Zo trad Bank of America Corp. (NYSE: BAC ) in juli 1976 toe tot de S&P 500 en kreeg het de ticker BAC. In 1998 ervoer de bank ernstige financiële problemen als gevolg van het in gebreke blijven van Russische obligaties. Het werd vervolgens overgenomen door NationsBank, die besloot de meer herkenbare naam Bank of America Corp.

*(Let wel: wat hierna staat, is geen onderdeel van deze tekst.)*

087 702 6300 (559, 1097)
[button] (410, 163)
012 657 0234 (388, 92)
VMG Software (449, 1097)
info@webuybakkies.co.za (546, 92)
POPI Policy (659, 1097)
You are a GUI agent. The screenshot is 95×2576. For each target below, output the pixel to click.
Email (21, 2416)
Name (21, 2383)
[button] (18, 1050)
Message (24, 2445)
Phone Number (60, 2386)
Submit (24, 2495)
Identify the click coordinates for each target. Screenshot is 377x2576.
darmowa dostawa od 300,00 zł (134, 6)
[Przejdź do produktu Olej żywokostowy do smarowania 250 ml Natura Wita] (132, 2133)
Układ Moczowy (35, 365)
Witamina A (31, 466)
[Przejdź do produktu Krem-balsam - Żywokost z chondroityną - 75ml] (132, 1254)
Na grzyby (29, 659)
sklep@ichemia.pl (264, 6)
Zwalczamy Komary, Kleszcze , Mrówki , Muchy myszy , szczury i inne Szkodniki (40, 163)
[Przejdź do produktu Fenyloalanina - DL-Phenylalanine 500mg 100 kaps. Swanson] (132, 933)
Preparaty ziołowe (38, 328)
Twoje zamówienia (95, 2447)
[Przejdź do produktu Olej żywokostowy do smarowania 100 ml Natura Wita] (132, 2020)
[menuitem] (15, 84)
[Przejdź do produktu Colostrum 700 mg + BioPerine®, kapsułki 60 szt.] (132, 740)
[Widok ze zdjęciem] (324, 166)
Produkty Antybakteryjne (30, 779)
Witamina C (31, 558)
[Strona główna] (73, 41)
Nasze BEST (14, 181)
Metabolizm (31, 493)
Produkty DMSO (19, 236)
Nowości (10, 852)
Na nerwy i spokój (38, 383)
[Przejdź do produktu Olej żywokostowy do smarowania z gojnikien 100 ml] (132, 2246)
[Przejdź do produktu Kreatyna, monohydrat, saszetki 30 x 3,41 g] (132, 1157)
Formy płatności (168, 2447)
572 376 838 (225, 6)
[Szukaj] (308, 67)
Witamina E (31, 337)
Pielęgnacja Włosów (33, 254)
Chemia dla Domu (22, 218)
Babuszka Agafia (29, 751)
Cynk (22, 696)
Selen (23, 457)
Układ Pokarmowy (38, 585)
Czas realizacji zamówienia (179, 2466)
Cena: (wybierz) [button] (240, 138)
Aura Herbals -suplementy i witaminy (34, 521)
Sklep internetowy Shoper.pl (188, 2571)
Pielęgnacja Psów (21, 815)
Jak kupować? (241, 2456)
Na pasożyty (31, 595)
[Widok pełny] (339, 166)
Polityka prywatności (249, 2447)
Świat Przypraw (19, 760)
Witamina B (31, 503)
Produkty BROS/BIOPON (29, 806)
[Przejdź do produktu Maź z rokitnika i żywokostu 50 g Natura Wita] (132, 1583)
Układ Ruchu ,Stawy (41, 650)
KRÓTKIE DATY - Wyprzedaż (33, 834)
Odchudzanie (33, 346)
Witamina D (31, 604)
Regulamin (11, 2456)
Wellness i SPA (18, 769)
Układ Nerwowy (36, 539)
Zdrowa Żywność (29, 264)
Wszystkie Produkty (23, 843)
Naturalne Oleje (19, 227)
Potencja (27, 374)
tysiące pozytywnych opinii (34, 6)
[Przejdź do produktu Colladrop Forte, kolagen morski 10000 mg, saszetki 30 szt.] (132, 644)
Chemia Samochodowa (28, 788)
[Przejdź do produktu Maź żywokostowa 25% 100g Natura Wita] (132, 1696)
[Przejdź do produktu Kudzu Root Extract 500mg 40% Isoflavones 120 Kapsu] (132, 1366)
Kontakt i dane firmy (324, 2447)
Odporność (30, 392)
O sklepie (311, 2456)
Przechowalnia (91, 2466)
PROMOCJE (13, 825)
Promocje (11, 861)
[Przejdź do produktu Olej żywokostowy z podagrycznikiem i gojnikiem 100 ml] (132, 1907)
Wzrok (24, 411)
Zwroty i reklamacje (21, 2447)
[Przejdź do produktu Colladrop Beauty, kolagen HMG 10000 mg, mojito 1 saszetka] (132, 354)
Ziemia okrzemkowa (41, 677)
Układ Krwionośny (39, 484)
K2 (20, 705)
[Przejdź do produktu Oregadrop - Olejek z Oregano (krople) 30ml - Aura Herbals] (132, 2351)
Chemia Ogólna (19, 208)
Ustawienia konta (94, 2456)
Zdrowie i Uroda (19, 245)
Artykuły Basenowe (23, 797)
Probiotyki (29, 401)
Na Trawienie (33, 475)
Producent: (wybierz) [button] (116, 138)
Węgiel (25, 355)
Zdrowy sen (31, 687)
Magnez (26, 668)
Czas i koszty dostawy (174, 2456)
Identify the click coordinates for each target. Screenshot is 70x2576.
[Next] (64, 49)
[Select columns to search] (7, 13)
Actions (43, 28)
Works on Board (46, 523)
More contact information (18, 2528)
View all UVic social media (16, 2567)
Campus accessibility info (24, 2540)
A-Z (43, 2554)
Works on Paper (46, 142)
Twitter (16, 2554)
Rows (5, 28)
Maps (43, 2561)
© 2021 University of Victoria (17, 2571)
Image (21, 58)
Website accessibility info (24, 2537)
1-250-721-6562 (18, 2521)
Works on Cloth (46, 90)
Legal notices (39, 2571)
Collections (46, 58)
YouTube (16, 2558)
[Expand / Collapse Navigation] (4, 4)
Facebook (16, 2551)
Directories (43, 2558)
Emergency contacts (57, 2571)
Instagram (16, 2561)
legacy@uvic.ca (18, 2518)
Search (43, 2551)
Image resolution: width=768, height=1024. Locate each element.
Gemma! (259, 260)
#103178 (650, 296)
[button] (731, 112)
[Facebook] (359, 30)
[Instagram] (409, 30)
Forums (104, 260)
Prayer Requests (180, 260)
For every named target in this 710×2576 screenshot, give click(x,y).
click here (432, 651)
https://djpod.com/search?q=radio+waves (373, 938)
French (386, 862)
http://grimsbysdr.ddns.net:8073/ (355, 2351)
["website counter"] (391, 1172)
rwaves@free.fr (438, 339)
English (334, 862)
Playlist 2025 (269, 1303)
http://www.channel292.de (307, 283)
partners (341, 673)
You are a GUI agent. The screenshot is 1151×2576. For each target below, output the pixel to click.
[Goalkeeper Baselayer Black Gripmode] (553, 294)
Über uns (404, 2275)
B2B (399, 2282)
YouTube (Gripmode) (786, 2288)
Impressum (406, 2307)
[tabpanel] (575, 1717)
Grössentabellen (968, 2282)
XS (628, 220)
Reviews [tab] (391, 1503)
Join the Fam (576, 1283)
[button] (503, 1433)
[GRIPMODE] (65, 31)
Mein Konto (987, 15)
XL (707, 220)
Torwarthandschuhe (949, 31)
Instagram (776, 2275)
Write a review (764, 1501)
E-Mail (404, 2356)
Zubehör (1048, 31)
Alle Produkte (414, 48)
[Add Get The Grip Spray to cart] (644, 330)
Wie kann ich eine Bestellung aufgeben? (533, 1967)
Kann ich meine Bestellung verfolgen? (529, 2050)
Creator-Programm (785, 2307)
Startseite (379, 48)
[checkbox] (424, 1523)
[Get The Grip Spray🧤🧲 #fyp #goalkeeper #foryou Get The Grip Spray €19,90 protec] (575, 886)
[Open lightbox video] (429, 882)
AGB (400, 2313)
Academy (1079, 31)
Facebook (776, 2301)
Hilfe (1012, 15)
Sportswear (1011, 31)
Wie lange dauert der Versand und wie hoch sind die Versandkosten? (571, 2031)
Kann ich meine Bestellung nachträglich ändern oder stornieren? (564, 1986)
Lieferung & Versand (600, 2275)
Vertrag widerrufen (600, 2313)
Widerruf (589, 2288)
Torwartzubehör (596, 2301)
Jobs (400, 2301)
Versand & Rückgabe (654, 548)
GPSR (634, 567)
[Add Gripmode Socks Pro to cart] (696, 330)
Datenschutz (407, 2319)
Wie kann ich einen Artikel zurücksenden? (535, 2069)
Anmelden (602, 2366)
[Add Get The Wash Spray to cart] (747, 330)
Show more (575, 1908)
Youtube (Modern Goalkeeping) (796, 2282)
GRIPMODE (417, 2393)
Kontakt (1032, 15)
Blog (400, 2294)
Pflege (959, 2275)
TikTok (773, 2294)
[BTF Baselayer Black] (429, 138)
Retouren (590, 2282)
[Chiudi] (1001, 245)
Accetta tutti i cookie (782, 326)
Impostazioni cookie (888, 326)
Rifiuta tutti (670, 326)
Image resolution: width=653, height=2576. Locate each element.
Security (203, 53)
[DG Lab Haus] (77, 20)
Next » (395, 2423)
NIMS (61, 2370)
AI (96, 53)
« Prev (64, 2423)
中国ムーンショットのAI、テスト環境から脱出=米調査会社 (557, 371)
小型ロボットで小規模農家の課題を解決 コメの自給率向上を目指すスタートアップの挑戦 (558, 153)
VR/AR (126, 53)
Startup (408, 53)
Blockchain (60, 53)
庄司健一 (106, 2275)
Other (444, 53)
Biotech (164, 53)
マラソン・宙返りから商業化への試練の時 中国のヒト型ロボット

Dergelijke veranderingen maken het moeilijk om in de loop van de tijd gelijkwaardige vergelijkingen te maken. Hoewel de dividendopbrengsten van de S&P 500 uit 1976 en 1999 beide inclusief gerapporteerde dividenden van dezelfde ticker, BAC, bevatten, vertegenwoordigt de ticker zeer verschillende bedrijven op verschillende tijdstippen.
Andere Overwegingen
Alle jaarlijkse dividendopbrengsten worden uitgedrukt in nominale termen en houden geen rekening met de jaarlijkse inflatiepercentages over dezelfde periode. Inflatie vermindert de werkelijke impact van alle opbrengsten, inclusief dividenden, en maakt het in het algemeen moeilijker om reële rijkdom te laten groeien. Bovendien vertegenwoordigen dividendrendementen absolute waarden, dus ze kunnen u niet vertellen of dividendbetalende aandelen in de S&P 500 superieur zijn aan alternatieve beleggingen.